So one way to do this with multivariate data in `brms`

is to convert it to “long format” (each dimension-value pair gets its own row). Than one can do “sort-of” multivariate model by having a varying intercept per each row in the original data. The model is not fully identified by default, but one can fix the `sd`

of the varying intercept to make it identifiable.

So assuming simulated data like:

```
rcumulative_logit <- function(N, mean, thresholds) {
raw <- rlogis(N) + mean
res <- rep(1, N)
for(t in thresholds) {
res <- res + (t < raw)
}
res
}
set.seed(58224522)
N_patients <- 7
simple_test <- data.frame(patient = factor(1:N_patients)) %>%
crossing(time_from_diagnosis = c(0, 3, 5)) %>%
mutate(q1 = rcumulative_logit(n(), rnorm(N_patients)[as.integer(patient)] + time_from_diagnosis * 0.5, thresholds = c(-1,-0.3,0,1)),
q2 = rcumulative_logit(n(), rnorm(N_patients, sd = 0.5)[as.integer(patient)] + time_from_diagnosis * 0.1, thresholds = c(-0.4,-0.1,0.5,1.5)),
q3 = rcumulative_logit(n(), rnorm(N_patients, sd = 2)[as.integer(patient)] + time_from_diagnosis * 0.3, thresholds = c(-2,-0.8,-0.2,1.1)),
obs_id = 1:n()
)
simple_test_long <- simple_test %>%
pivot_longer(starts_with("q"), names_to = "question", values_to = "answer")
```

`obs_id`

now binds all the response that were previously the same row.

The idea is that we add a varying intercept that corresponds to the correlated residuals, i.e. we add one parameter per observed answer as a varying intercept of the form `(0 + question | obs_id)`

where `obs_id`

uniquely identifies each row in the wide dataset. To keep the model identified, we fix the `sd`

of this varying intercept.

We then increase the `disc`

parameter of the `cumulative("logit")`

distribution (which I currently do by adding `disc ~ 1`

to the formula and setting a constant prior on this intercept. This is *almost* the same as using actual multivariate distribution, the difference is that the observation noise now has two components: one independent from the logistic distribution of `ordered_logistic`

(with roughly `sd = 1/disc`

) and one correlated from the varying intercept (where we set the `sd = 1`

). So as `disc -> inf`

we get a closer and closer approximation to multivariate probit, but also increase risk of computational issues. `disc = 10`

seems to work quite OK.

Note: it does not really matter which link we put in the `cumulative`

response (as we are trying to minimize it’s effect), but the `logit`

link is much more numerically stable than the `probit`

link, so we use it. Still, this is a `probit`

model, because the main noise component is normally distributed.

```
fit_thres_rescor_approx <- brm(bf(
answer | thres(gr = question) ~ time_from_diagnosis + (1 | patient) + (0 + question | obs_id), disc ~ 1, family = cumulative(link = "logit", link_disc = "identity")),
prior = c(
prior(constant(1), class = "sd", group = "obs_id"),
prior(student_t(3, 0, 5*2.5), class = "Intercept"),
prior(constant(10), class = "Intercept", dpar = "disc")
),
data = simple_test_long
)
```

I know this is not a very good approximation if you have many questions (roughly more than 5, but didn’t investigate thoroughly), still it models *some* correlation even in the higher-dimensional case. The model will also have trouble initializing properly for large data - reducing the `constant(10)`

makes it better behaved but also further from a pure multivariate probit. But is multivariate, ordinal, correlated, works with `brms`

out of the box and I verified it is a faithful approximation to multivariate probit for 3 questions.

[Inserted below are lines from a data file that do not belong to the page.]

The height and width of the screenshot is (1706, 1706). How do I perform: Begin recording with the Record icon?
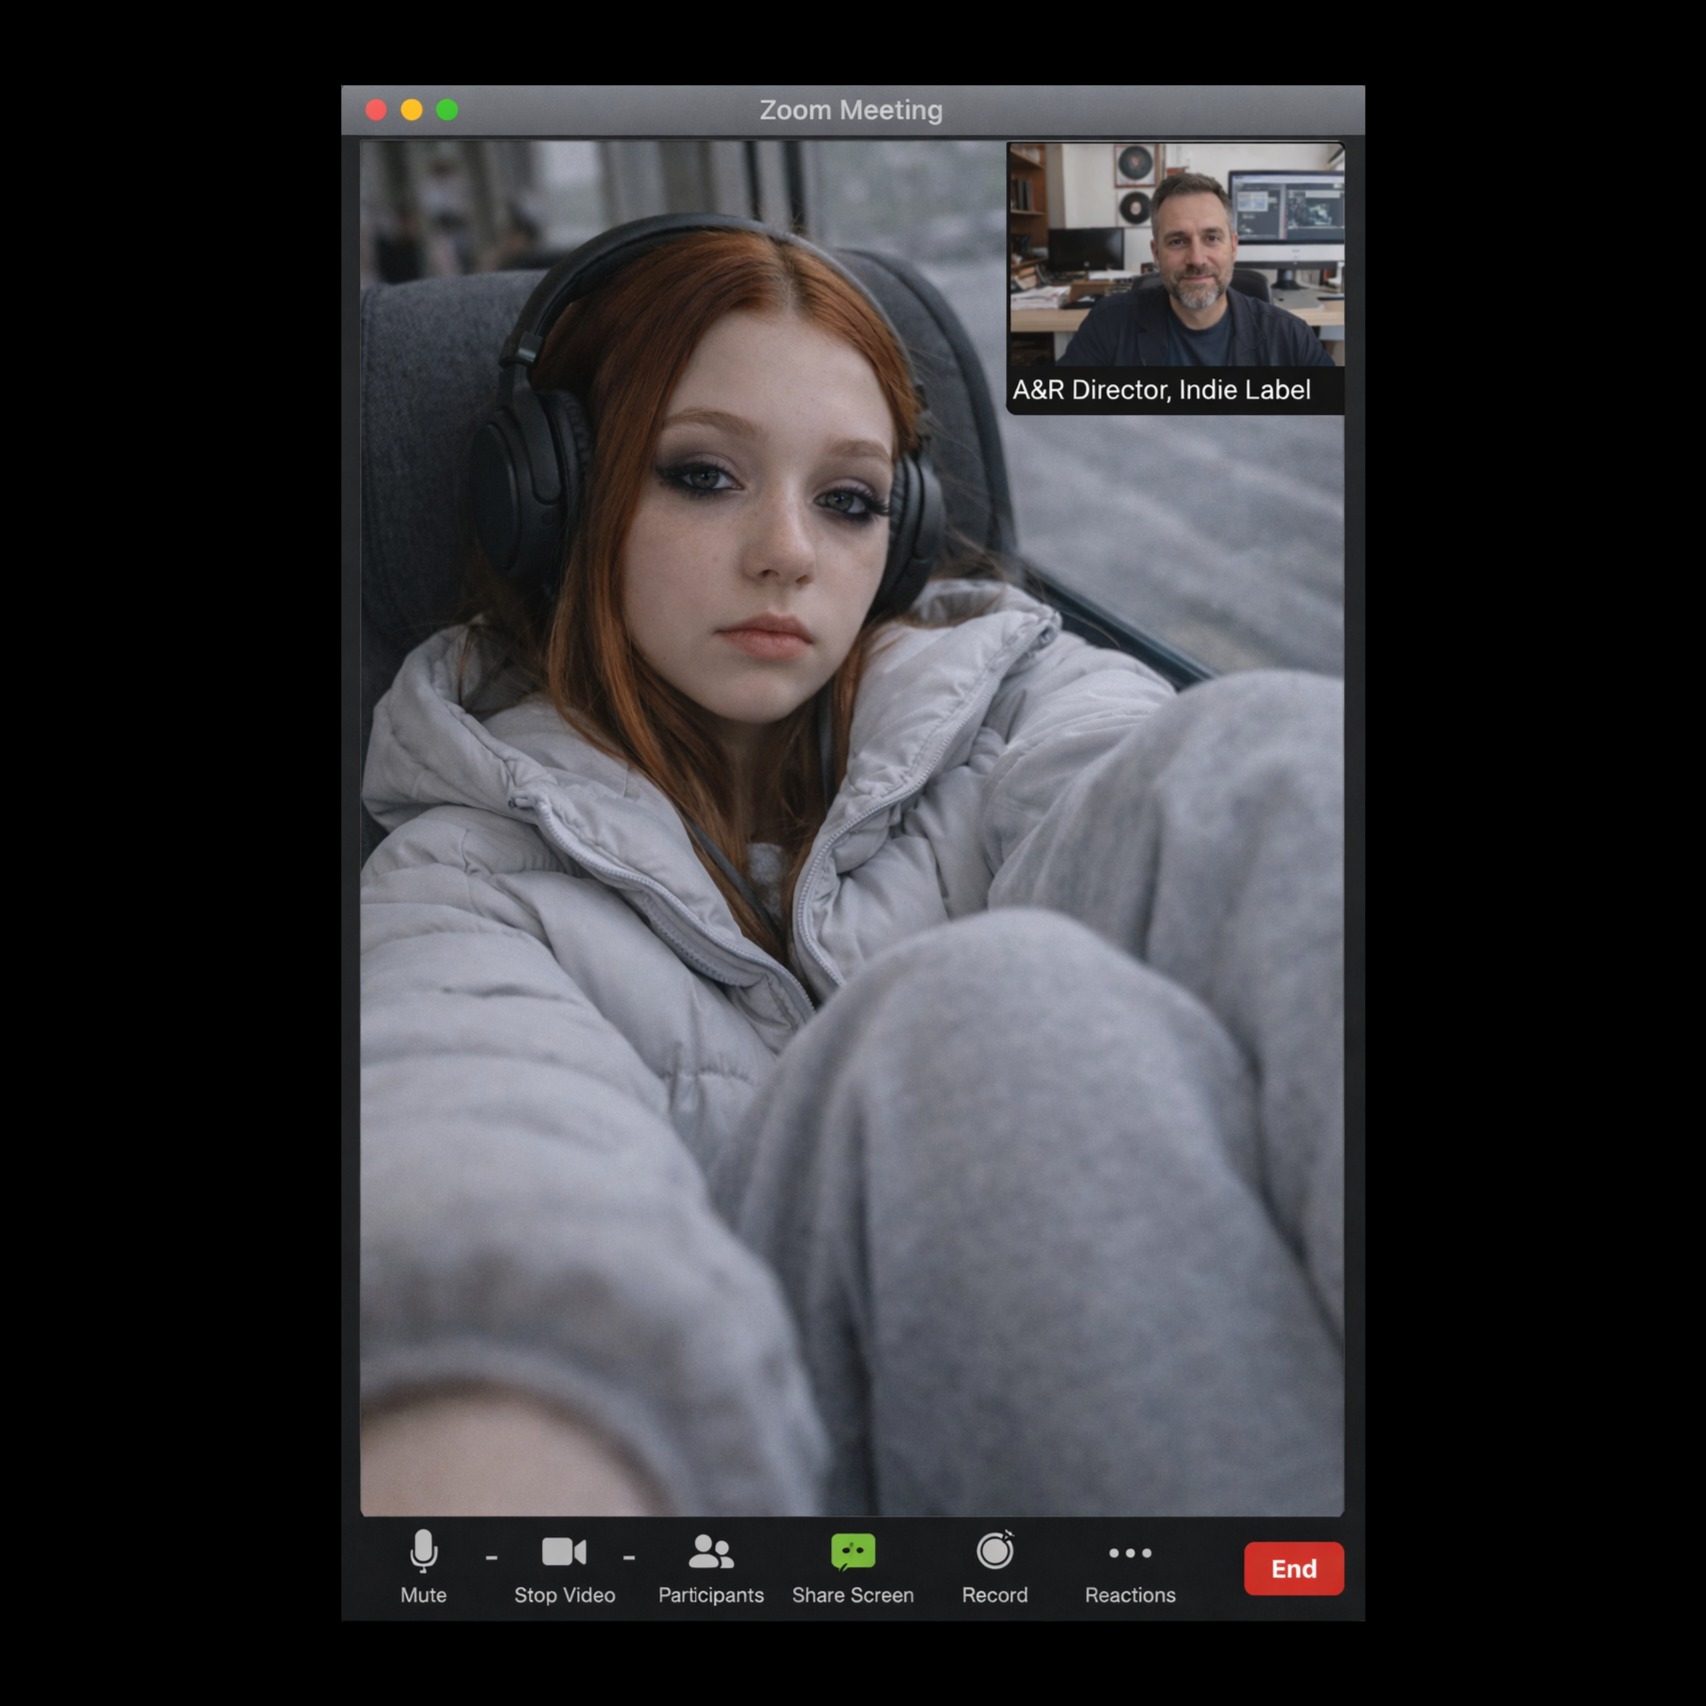(995, 1551)
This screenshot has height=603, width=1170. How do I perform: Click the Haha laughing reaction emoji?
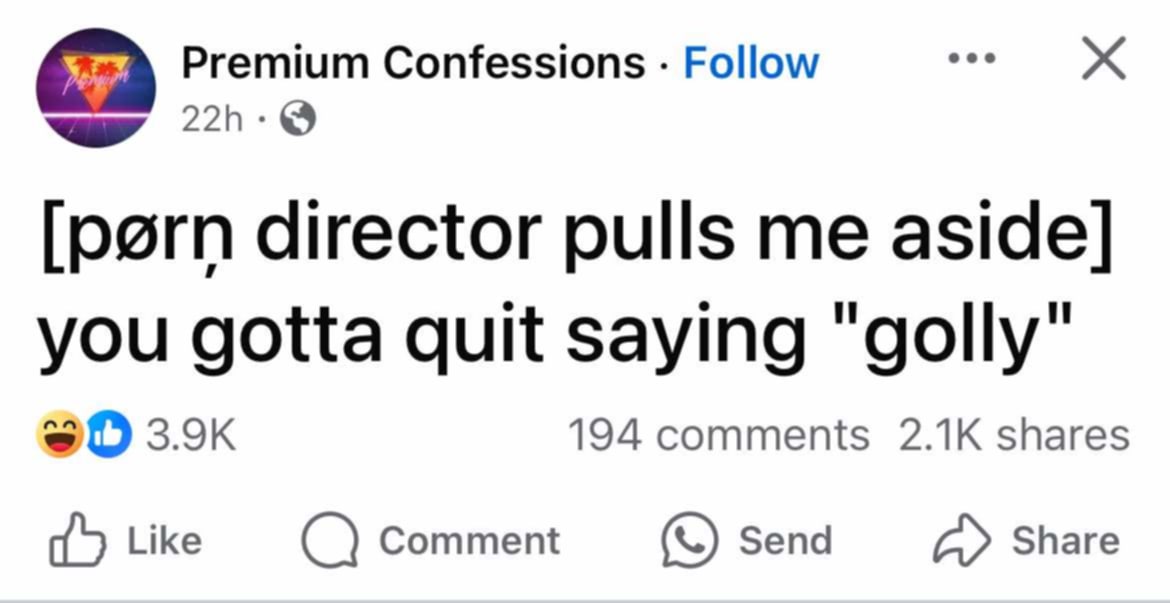click(x=58, y=436)
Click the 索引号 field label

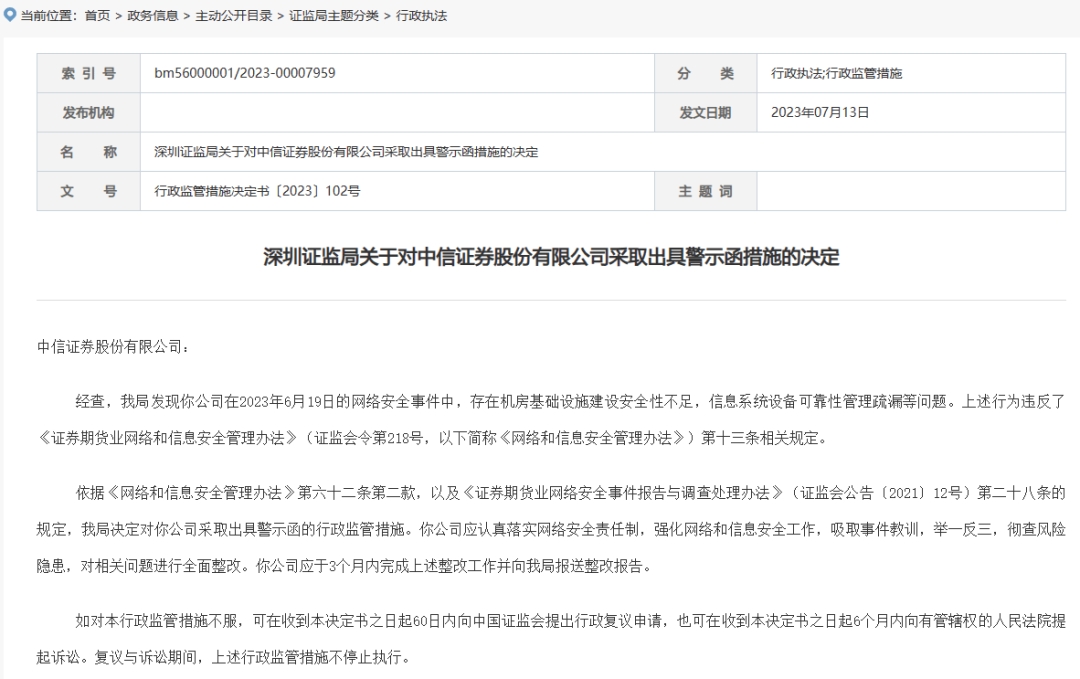tap(88, 73)
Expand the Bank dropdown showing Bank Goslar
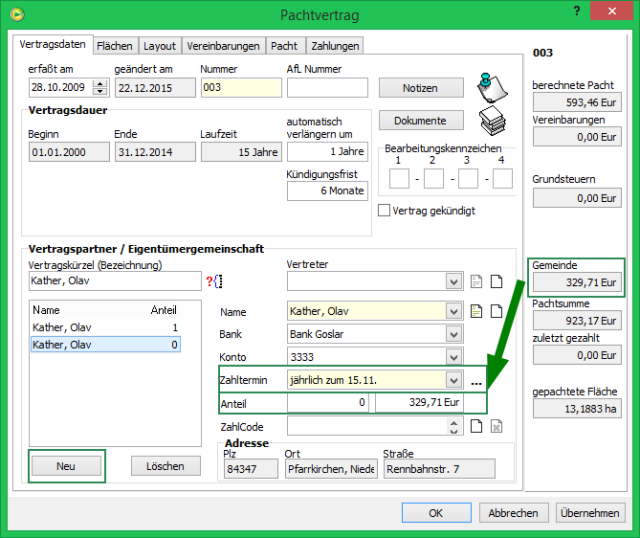 pyautogui.click(x=455, y=334)
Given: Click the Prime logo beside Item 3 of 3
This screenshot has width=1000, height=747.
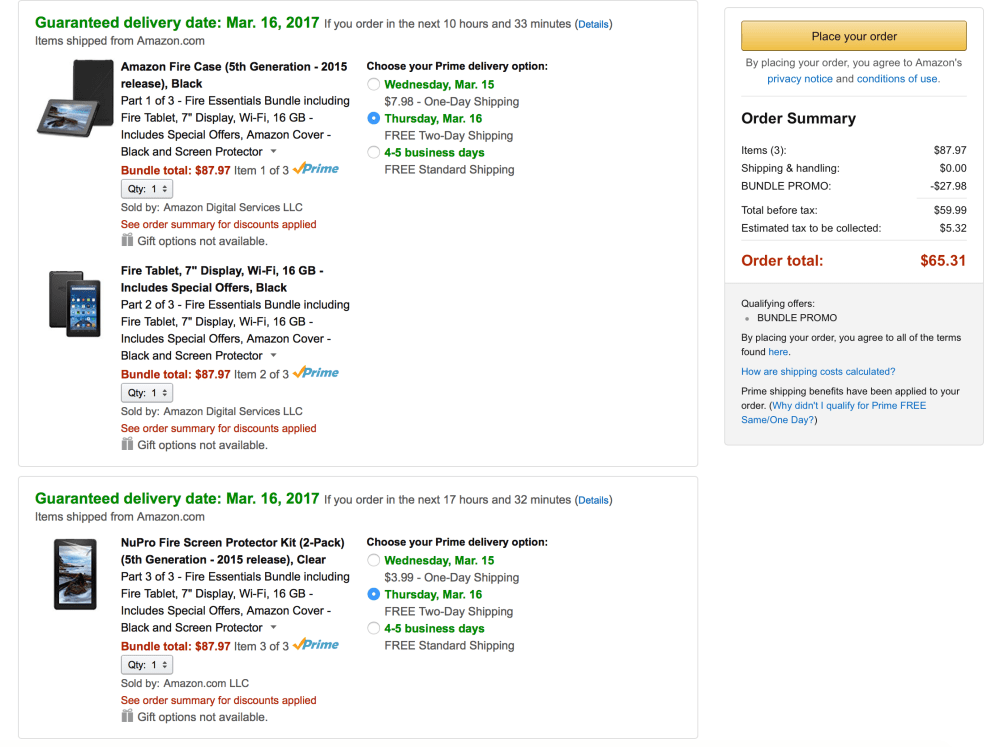Looking at the screenshot, I should [x=316, y=645].
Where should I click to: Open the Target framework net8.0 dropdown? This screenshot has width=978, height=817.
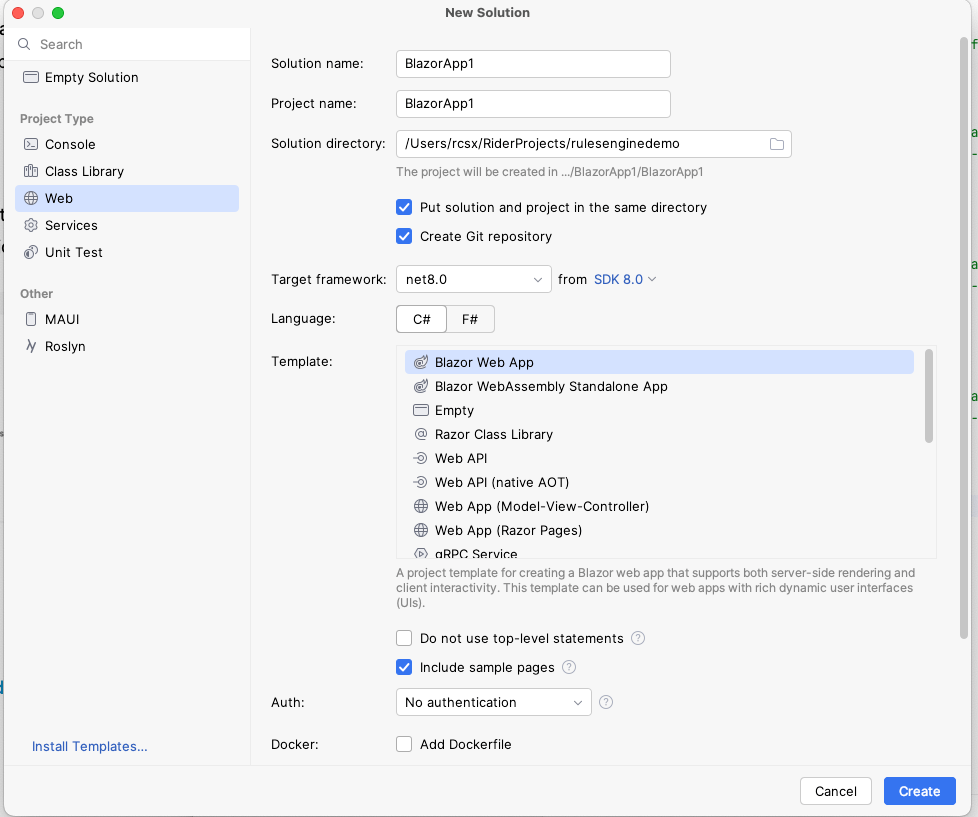(x=473, y=279)
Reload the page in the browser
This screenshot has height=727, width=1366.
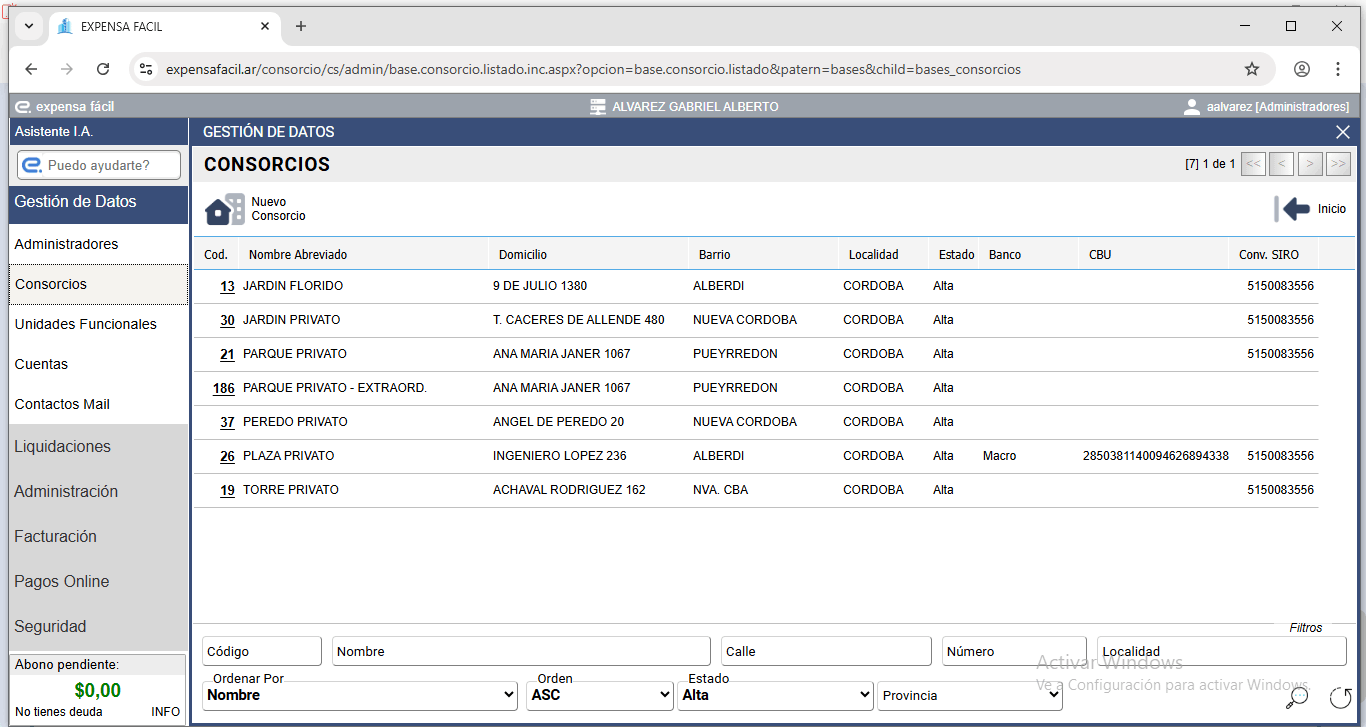pyautogui.click(x=103, y=69)
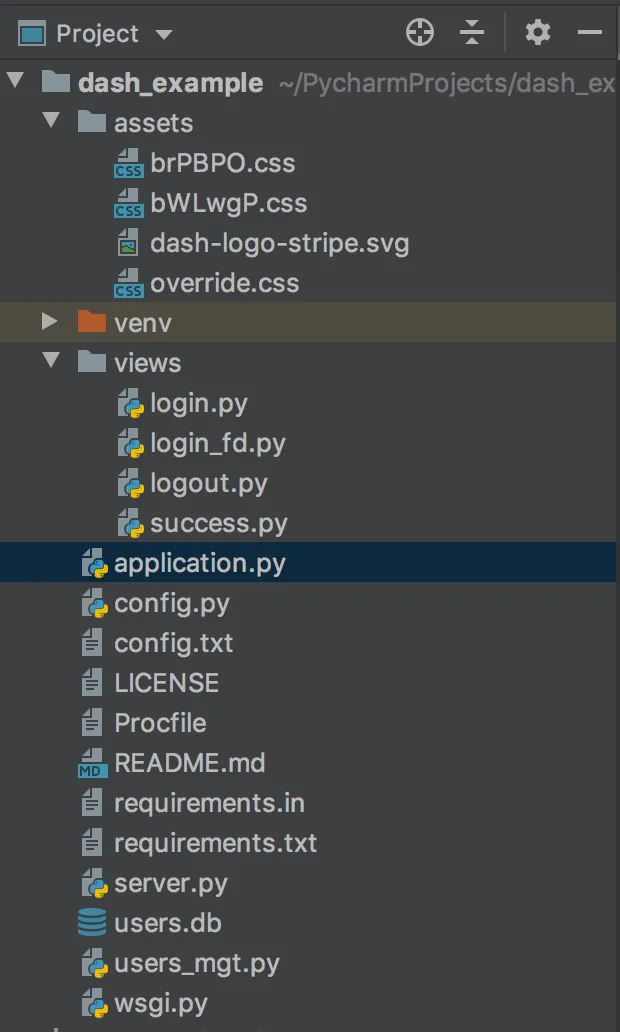Select the LICENSE file
The width and height of the screenshot is (620, 1032).
[166, 683]
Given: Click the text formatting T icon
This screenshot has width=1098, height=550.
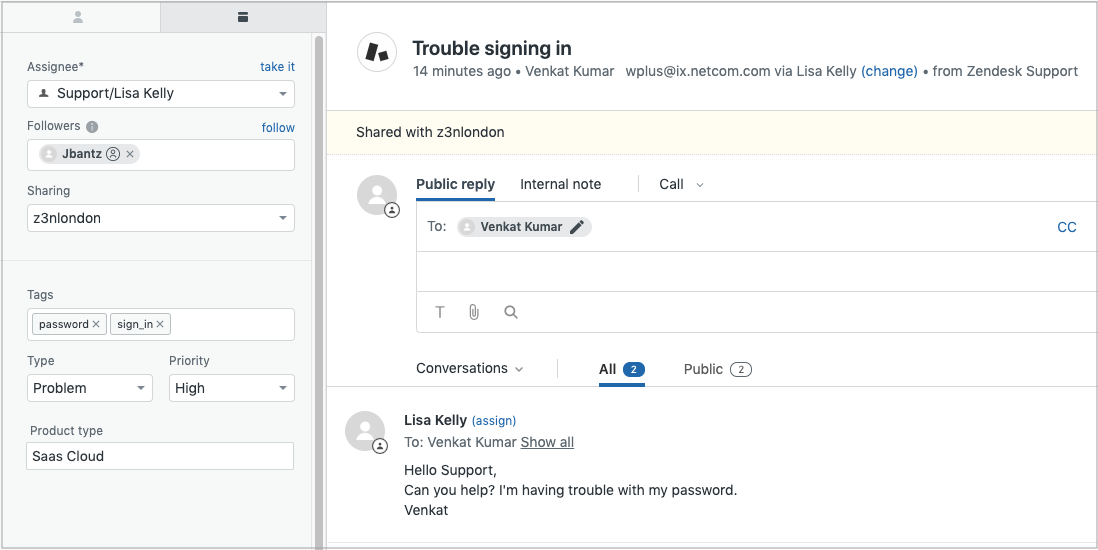Looking at the screenshot, I should pyautogui.click(x=440, y=312).
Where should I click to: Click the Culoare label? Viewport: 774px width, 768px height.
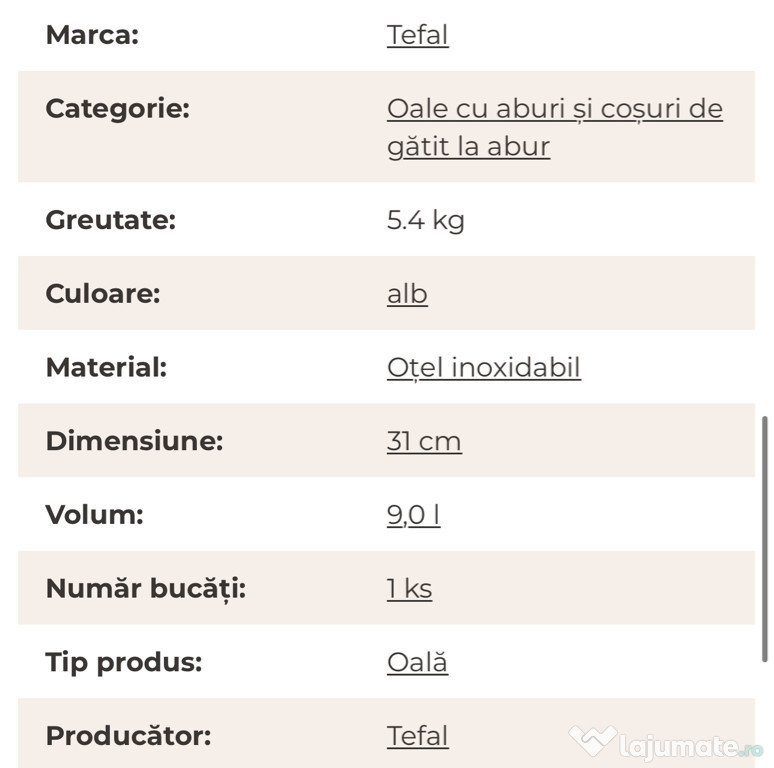pyautogui.click(x=103, y=294)
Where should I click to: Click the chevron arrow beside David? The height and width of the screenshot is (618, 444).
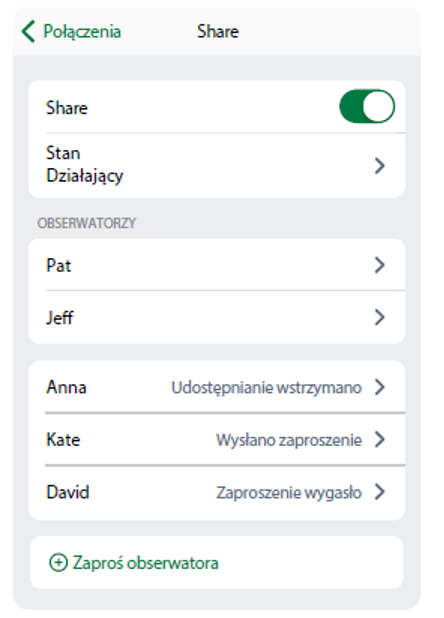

For fitting, you simply drop the rows with missing question-answer pairs from the long dataset. To impute them, you predict for the whole dataset.

This code was developed and tested as a part of ongoing project with @jroon, so if you end up using it, some form of acknowledgement would be great :-) (I feel a bit shameful asking for this, but my employer is recently being a bit more inquisitive about my publication output).

You can hack `brms`

to work with latent variables - actually working on this in the project, but I don’t need to handle missing values which would complicate things another bit. However, it gets quite complex quite fast and requires you to be comfortable with both `brms`

internals and coding in Stan, so if the above version works well for you, I would stick with it.

I also took the liberty to move this to a new thread as I think it is getting far from the original question.